┌─ Available records
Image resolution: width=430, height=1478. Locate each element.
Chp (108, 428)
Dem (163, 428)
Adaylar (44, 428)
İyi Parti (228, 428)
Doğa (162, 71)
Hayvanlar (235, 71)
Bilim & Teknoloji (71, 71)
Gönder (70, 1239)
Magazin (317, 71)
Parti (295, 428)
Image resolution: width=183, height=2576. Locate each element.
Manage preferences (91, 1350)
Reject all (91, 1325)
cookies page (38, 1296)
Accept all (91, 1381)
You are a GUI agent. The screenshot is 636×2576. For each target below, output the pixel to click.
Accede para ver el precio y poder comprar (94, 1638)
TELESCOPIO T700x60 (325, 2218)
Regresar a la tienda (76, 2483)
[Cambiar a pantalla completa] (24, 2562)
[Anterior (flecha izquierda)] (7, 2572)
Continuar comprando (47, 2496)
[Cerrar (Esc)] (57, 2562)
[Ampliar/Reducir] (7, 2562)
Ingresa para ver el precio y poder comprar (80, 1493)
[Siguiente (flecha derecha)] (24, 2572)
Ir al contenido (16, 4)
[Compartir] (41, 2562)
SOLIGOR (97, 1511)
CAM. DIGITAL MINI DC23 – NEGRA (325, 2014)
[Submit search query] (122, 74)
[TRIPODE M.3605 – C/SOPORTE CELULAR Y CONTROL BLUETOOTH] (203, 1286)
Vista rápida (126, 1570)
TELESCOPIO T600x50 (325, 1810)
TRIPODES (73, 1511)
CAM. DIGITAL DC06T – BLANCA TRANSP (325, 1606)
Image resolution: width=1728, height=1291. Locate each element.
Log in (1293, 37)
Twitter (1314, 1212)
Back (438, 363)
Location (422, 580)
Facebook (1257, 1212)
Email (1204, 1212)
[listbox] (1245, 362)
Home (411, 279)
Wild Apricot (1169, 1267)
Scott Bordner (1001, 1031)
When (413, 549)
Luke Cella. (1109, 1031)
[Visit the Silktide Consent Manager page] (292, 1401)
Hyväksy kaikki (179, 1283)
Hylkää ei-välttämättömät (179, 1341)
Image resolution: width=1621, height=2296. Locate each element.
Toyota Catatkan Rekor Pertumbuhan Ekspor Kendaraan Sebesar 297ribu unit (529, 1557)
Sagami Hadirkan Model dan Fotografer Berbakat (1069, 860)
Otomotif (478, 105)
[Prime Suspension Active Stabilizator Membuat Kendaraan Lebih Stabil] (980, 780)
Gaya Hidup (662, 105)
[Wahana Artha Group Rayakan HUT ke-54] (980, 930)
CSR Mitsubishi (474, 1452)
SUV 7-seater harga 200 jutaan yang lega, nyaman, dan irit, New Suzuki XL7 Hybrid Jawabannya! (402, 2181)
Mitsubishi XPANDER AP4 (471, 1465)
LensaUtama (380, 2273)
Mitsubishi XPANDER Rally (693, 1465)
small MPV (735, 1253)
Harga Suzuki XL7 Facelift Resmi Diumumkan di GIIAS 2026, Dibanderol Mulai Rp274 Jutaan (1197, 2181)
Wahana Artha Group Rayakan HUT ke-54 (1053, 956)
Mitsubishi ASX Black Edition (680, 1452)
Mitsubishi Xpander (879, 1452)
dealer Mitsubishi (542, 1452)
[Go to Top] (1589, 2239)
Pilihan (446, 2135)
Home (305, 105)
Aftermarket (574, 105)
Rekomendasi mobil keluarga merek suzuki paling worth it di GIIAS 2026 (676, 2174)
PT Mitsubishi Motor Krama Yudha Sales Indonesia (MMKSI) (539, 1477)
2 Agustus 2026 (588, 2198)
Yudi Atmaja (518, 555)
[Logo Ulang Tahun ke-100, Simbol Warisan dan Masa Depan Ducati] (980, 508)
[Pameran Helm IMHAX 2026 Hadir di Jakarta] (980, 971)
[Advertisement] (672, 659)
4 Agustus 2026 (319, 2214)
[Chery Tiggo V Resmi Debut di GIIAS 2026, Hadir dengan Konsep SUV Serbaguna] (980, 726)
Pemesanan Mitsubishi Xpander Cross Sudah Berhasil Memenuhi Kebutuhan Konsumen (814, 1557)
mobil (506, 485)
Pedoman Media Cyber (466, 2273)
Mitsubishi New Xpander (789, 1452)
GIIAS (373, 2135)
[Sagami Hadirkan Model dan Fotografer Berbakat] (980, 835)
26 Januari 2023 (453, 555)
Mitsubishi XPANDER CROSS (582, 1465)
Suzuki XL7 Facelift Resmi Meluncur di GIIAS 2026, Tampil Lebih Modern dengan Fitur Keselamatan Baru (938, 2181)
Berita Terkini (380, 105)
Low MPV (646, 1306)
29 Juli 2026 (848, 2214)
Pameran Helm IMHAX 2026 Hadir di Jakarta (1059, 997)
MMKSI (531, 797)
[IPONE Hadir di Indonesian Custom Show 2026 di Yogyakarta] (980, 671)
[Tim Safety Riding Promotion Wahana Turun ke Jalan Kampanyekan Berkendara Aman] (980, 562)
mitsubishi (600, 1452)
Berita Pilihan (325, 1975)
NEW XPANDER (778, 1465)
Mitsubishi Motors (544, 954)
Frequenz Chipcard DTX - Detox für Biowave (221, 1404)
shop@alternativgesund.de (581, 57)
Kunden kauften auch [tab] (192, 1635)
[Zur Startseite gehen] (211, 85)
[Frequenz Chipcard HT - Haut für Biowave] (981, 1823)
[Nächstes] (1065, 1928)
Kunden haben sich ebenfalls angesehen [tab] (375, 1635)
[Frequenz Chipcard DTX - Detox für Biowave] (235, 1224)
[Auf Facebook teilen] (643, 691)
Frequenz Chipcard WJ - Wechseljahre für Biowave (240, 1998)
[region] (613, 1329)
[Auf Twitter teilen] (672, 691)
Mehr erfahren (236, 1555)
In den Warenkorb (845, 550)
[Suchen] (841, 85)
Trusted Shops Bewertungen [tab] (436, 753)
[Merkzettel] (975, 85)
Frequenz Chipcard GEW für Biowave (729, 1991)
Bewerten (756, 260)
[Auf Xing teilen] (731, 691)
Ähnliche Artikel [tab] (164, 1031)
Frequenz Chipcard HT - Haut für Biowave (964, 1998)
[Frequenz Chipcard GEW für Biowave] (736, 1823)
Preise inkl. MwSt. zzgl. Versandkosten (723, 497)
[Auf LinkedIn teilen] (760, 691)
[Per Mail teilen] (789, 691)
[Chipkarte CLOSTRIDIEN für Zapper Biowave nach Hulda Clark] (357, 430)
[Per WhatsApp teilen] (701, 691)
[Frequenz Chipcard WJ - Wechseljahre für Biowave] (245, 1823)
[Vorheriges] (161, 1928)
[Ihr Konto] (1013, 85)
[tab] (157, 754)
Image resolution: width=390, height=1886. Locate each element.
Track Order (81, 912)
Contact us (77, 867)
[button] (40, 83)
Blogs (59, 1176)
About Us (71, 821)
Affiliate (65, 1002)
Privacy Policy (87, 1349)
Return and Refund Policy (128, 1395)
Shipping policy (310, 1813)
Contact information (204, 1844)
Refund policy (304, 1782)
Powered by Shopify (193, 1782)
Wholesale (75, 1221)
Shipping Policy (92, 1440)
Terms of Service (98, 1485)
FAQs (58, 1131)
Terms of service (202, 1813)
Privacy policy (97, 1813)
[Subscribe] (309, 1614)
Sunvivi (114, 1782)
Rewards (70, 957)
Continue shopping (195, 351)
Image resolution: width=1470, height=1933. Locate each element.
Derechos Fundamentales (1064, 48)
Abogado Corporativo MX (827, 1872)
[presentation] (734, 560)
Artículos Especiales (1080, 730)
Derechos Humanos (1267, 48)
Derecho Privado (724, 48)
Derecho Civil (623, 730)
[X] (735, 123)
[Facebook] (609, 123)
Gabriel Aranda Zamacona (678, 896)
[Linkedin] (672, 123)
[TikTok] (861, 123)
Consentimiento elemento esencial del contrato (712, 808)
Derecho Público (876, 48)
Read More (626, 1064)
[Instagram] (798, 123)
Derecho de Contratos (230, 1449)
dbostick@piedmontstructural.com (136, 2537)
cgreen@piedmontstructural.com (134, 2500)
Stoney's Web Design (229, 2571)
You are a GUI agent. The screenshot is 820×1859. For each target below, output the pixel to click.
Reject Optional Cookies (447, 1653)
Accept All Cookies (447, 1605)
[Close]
└─
- Your objective -
Within the entries above, find every line where the string "Kunden" occurs, and copy it.

- Written response -
Kunden kauften auch [tab] (192, 1635)
Kunden haben sich ebenfalls angesehen [tab] (375, 1635)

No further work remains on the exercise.